## Exercise description:
Set the data down once more, in full and exactly.

## Source information:
= Beginning of Section =

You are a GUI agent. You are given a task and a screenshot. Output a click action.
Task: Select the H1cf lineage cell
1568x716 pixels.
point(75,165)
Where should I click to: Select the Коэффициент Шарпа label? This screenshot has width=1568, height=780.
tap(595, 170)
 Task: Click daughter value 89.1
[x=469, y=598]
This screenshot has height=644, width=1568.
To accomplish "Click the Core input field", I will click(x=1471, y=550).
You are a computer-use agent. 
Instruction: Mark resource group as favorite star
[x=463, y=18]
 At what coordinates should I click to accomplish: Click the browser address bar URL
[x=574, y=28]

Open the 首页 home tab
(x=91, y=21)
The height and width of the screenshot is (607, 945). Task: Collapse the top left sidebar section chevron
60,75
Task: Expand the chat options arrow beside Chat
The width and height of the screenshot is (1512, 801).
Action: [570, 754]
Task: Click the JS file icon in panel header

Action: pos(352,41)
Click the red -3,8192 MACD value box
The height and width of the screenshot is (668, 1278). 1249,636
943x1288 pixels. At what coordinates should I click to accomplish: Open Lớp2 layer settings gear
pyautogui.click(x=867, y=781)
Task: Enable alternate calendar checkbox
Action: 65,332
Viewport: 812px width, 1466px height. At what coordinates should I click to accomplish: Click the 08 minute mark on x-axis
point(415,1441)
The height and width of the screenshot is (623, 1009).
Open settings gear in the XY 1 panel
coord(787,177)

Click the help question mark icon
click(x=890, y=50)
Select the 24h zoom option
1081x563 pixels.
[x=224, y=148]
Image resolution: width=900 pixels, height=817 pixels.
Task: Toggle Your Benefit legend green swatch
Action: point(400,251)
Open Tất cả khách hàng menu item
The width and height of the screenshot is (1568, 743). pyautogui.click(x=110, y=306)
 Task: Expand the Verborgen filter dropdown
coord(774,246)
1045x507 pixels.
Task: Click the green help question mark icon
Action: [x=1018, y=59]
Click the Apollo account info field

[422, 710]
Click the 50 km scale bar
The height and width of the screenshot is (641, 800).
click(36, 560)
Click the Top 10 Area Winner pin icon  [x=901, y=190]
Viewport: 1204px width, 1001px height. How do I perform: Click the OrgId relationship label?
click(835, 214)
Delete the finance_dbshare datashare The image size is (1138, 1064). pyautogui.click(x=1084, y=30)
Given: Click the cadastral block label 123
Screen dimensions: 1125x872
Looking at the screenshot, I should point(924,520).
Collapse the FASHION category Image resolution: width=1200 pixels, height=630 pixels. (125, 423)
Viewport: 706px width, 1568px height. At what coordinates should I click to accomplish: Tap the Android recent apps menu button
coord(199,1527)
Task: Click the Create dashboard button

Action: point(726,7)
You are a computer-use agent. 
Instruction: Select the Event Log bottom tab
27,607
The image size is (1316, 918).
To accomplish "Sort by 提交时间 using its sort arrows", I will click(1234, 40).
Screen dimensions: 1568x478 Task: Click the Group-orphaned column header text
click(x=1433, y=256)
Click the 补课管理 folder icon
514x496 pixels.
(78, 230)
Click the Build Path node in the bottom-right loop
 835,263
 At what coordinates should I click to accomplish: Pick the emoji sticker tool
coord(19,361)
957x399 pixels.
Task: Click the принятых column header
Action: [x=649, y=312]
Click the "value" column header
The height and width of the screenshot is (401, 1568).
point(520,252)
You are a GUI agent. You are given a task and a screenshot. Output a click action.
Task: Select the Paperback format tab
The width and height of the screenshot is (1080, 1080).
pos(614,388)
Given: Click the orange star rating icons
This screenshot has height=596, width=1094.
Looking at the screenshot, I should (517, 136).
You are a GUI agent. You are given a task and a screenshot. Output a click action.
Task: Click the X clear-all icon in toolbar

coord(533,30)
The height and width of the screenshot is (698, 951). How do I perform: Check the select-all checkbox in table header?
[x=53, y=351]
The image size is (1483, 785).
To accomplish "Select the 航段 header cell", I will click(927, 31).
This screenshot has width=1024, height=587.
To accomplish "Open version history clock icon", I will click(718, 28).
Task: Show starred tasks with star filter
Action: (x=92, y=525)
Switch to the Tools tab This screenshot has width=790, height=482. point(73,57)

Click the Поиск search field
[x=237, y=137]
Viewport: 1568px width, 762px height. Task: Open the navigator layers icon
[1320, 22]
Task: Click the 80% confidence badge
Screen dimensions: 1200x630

= End of Section =

## Reply:
You are a GUI agent. You are given a task and a screenshot. Output a click action.
Task: Select the H1cf lineage cell
1568x716 pixels.
point(75,165)
Where should I click to: Select the Коэффициент Шарпа label? This screenshot has width=1568, height=780.
tap(595, 170)
 Task: Click daughter value 89.1
[x=469, y=598]
This screenshot has height=644, width=1568.
To accomplish "Click the Core input field", I will click(x=1471, y=550).
You are a computer-use agent. 
Instruction: Mark resource group as favorite star
[x=463, y=18]
 At what coordinates should I click to accomplish: Click the browser address bar URL
[x=574, y=28]

Open the 首页 home tab
(x=91, y=21)
The height and width of the screenshot is (607, 945). Task: Collapse the top left sidebar section chevron
60,75
Task: Expand the chat options arrow beside Chat
The width and height of the screenshot is (1512, 801).
Action: [570, 754]
Task: Click the JS file icon in panel header

Action: pos(352,41)
Click the red -3,8192 MACD value box
The height and width of the screenshot is (668, 1278). 1249,636
943x1288 pixels. At what coordinates should I click to accomplish: Open Lớp2 layer settings gear
pyautogui.click(x=867, y=781)
Task: Enable alternate calendar checkbox
Action: 65,332
Viewport: 812px width, 1466px height. At what coordinates should I click to accomplish: Click the 08 minute mark on x-axis
point(415,1441)
The height and width of the screenshot is (623, 1009).
Open settings gear in the XY 1 panel
coord(787,177)

Click the help question mark icon
click(x=890, y=50)
Select the 24h zoom option
1081x563 pixels.
[x=224, y=148]
Image resolution: width=900 pixels, height=817 pixels.
Task: Toggle Your Benefit legend green swatch
Action: point(400,251)
Open Tất cả khách hàng menu item
The width and height of the screenshot is (1568, 743). pyautogui.click(x=110, y=306)
 Task: Expand the Verborgen filter dropdown
coord(774,246)
1045x507 pixels.
Task: Click the green help question mark icon
Action: [x=1018, y=59]
Click the Apollo account info field

[422, 710]
Click the 50 km scale bar
The height and width of the screenshot is (641, 800).
click(36, 560)
Click the Top 10 Area Winner pin icon  [x=901, y=190]
Viewport: 1204px width, 1001px height. How do I perform: Click the OrgId relationship label?
click(835, 214)
Delete the finance_dbshare datashare The image size is (1138, 1064). pyautogui.click(x=1084, y=30)
Given: Click the cadastral block label 123
Screen dimensions: 1125x872
Looking at the screenshot, I should point(924,520).
Collapse the FASHION category Image resolution: width=1200 pixels, height=630 pixels. (125, 423)
Viewport: 706px width, 1568px height. At what coordinates should I click to accomplish: Tap the Android recent apps menu button
coord(199,1527)
Task: Click the Create dashboard button

Action: point(726,7)
You are a computer-use agent. 
Instruction: Select the Event Log bottom tab
27,607
The image size is (1316, 918).
To accomplish "Sort by 提交时间 using its sort arrows", I will click(1234, 40).
Screen dimensions: 1568x478 Task: Click the Group-orphaned column header text
click(x=1433, y=256)
Click the 补课管理 folder icon
514x496 pixels.
(78, 230)
Click the Build Path node in the bottom-right loop
 835,263
 At what coordinates should I click to accomplish: Pick the emoji sticker tool
coord(19,361)
957x399 pixels.
Task: Click the принятых column header
Action: [x=649, y=312]
Click the "value" column header
The height and width of the screenshot is (401, 1568).
point(520,252)
You are a GUI agent. You are given a task and a screenshot. Output a click action.
Task: Select the Paperback format tab
The width and height of the screenshot is (1080, 1080).
pos(614,388)
Given: Click the orange star rating icons
This screenshot has height=596, width=1094.
Looking at the screenshot, I should (517, 136).
You are a GUI agent. You are given a task and a screenshot. Output a click action.
Task: Click the X clear-all icon in toolbar

coord(533,30)
The height and width of the screenshot is (698, 951). How do I perform: Check the select-all checkbox in table header?
[x=53, y=351]
The image size is (1483, 785).
To accomplish "Select the 航段 header cell", I will click(927, 31).
This screenshot has width=1024, height=587.
To accomplish "Open version history clock icon", I will click(718, 28).
Task: Show starred tasks with star filter
Action: (x=92, y=525)
Switch to the Tools tab This screenshot has width=790, height=482. point(73,57)

Click the Поиск search field
[x=237, y=137]
Viewport: 1568px width, 762px height. Task: Open the navigator layers icon
[1320, 22]
Task: Click the 80% confidence badge
Screen dimensions: 1200x630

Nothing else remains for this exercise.